## BEGIN Extracted information
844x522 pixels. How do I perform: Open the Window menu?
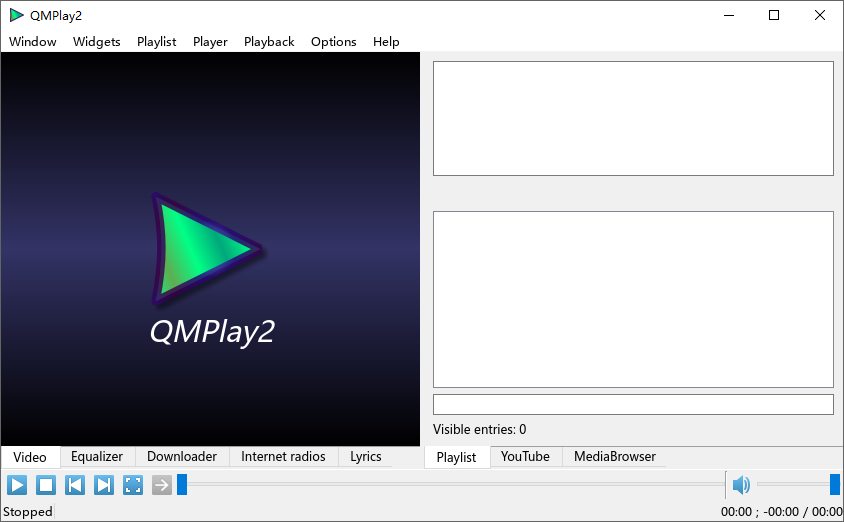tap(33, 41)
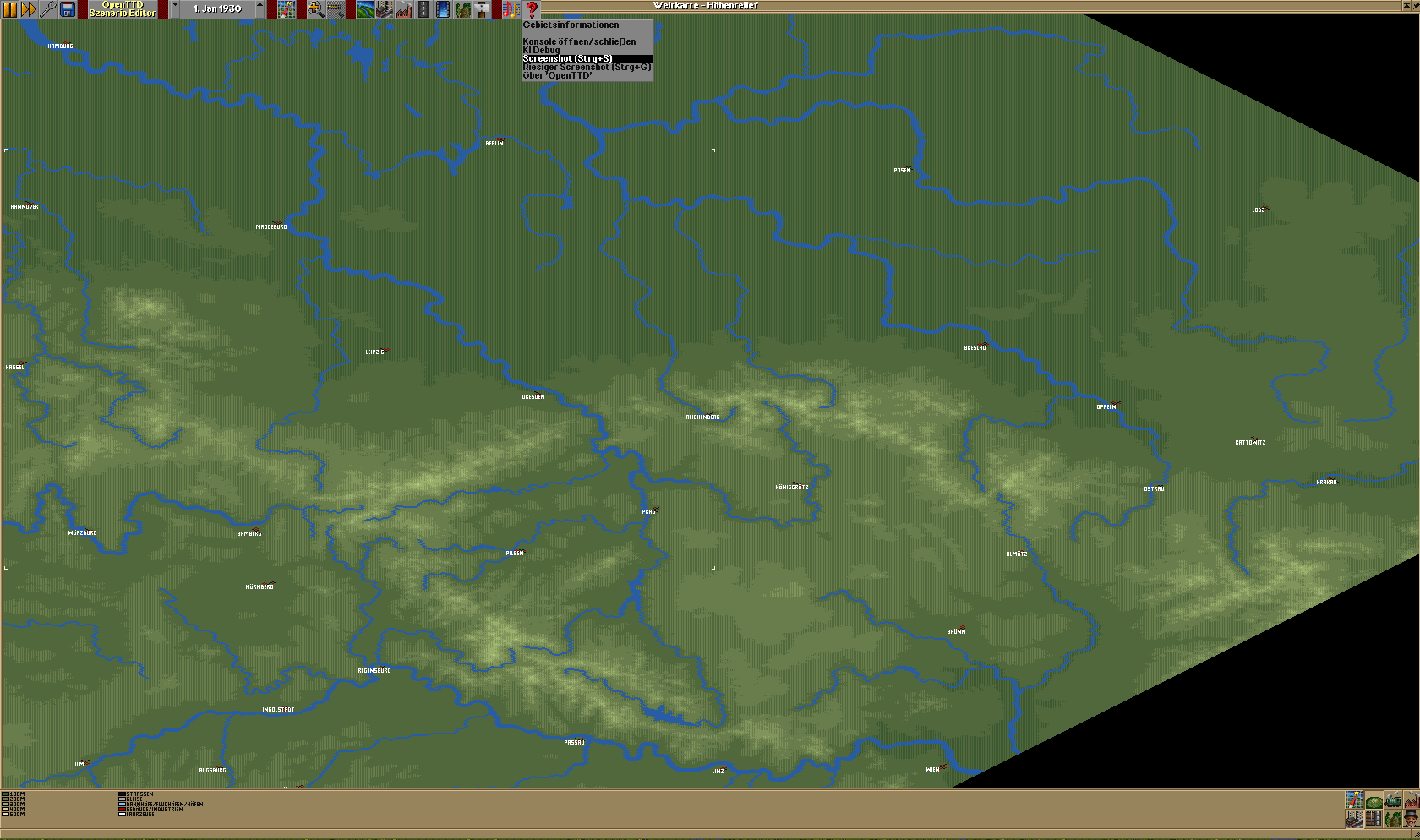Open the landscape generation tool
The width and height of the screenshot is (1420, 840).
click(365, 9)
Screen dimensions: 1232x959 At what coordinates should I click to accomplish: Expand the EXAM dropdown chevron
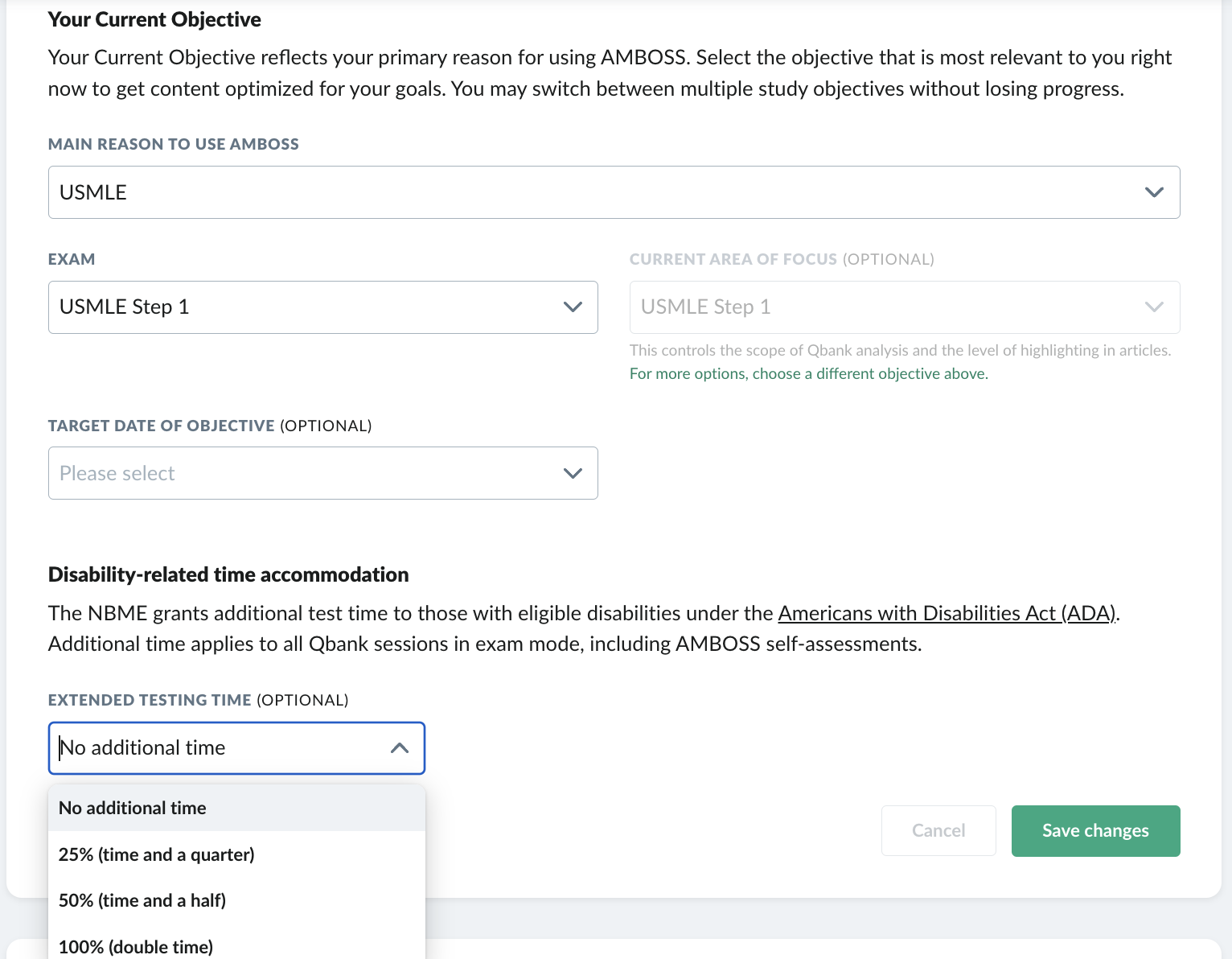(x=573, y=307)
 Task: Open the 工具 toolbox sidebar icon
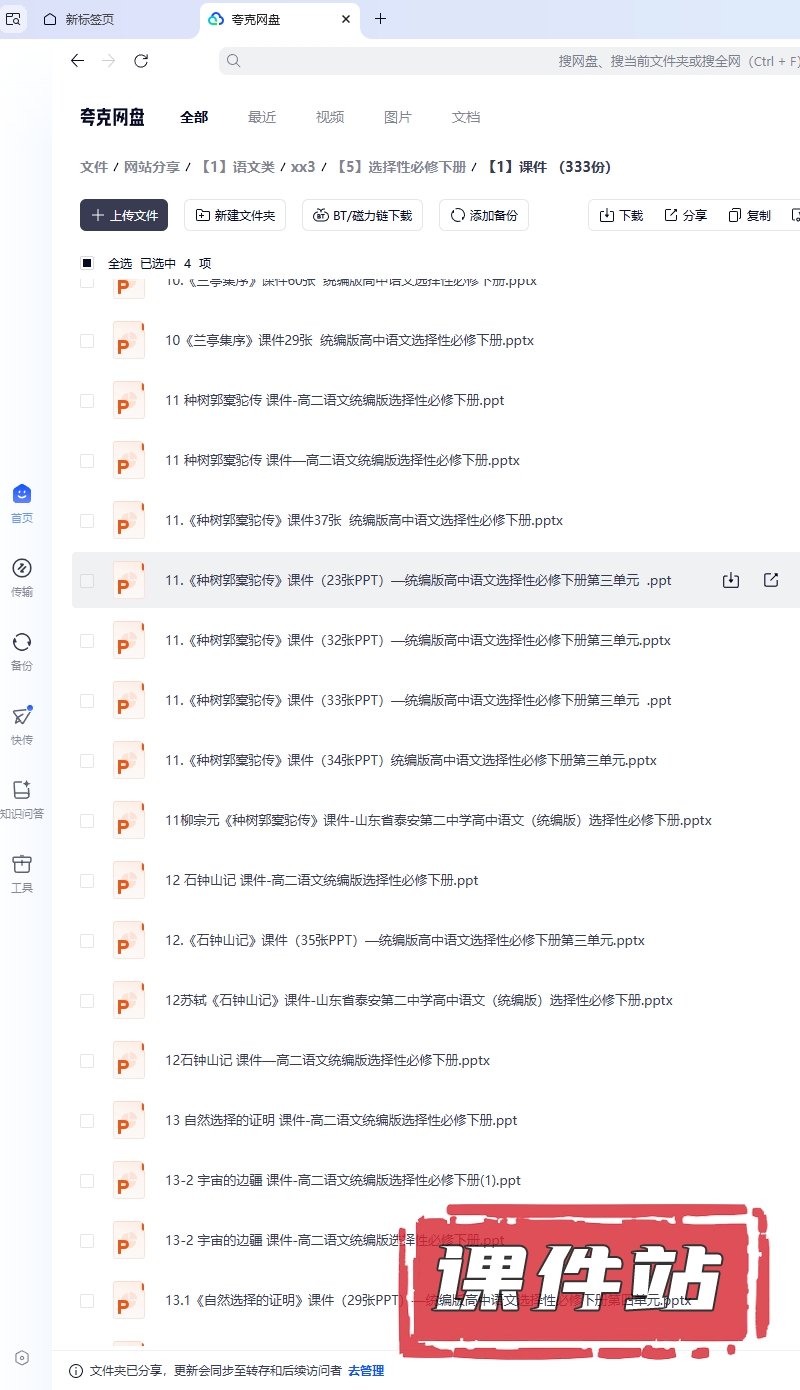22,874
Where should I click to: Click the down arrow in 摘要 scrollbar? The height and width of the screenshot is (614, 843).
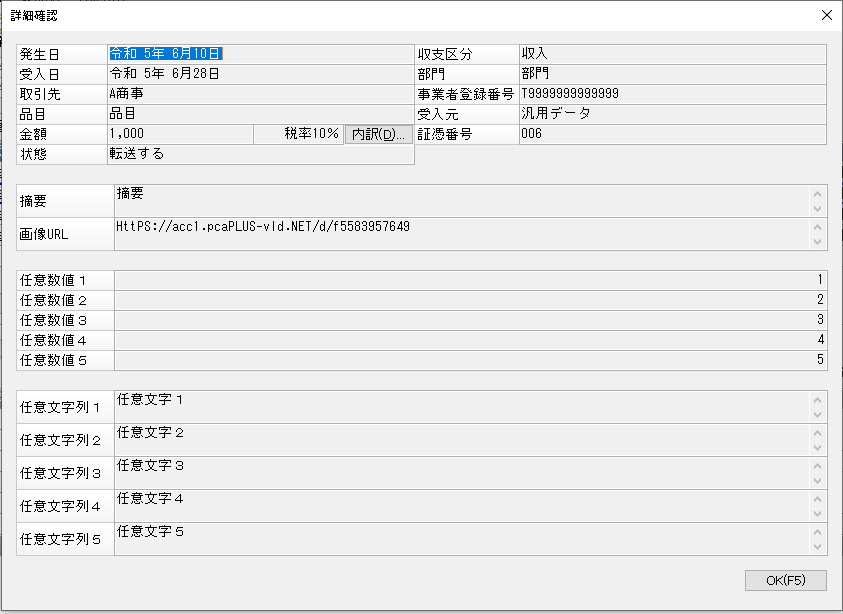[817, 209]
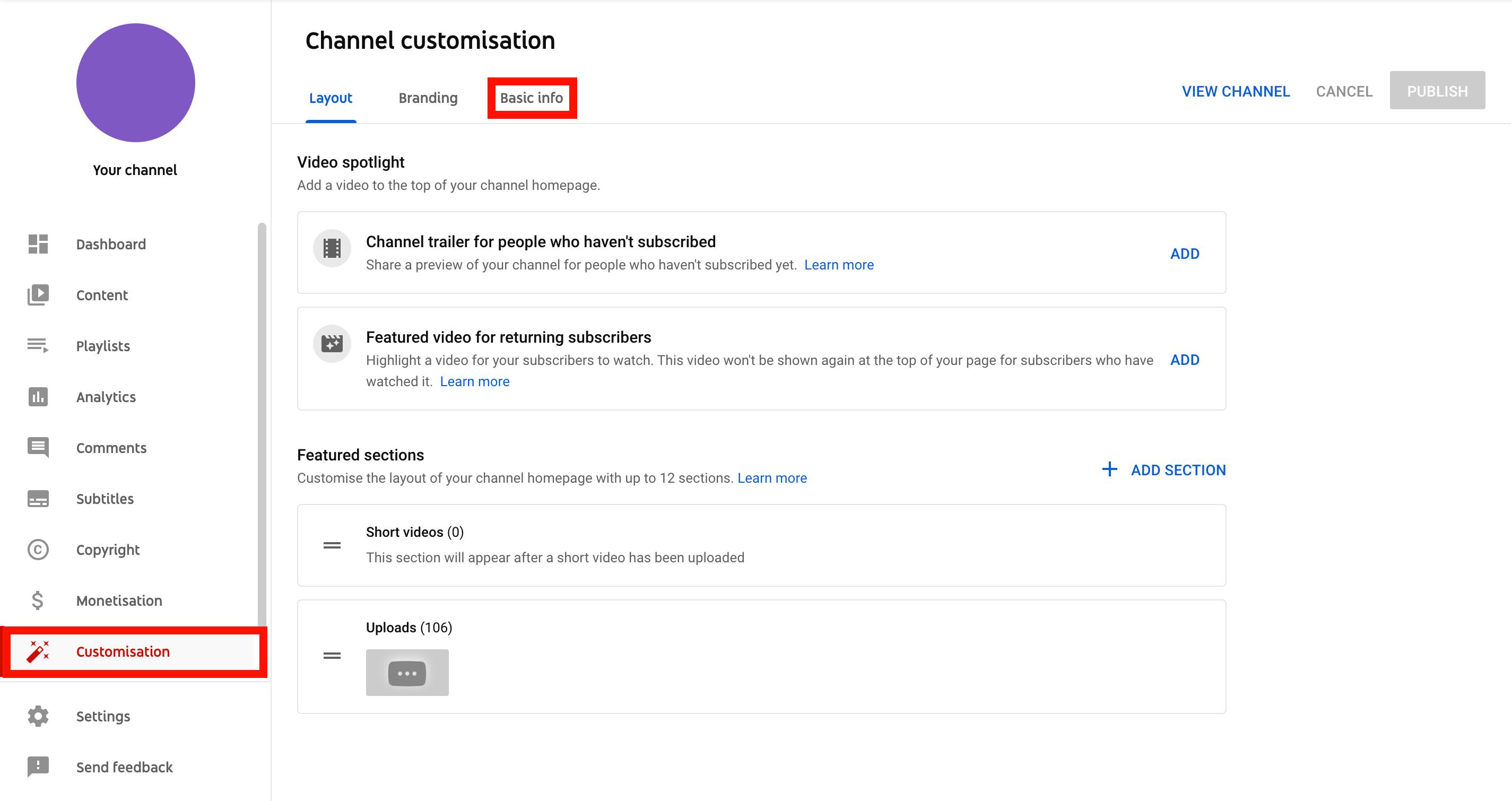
## END Extracted information
• _Objective_
Retype all of the records above word for word, omitting the pictures.

• _Result of this task_
844x522 pixels. How do I perform: Open the Window menu?
tap(33, 41)
Open the landscape generation tool
The width and height of the screenshot is (1420, 840).
click(365, 9)
Screen dimensions: 1232x959 At what coordinates should I click to accomplish: Expand the EXAM dropdown chevron
(x=573, y=307)
 Task: Open the 工具 toolbox sidebar icon
22,874
Where should I click to: Click the down arrow in 摘要 scrollbar? The height and width of the screenshot is (614, 843).
[817, 209]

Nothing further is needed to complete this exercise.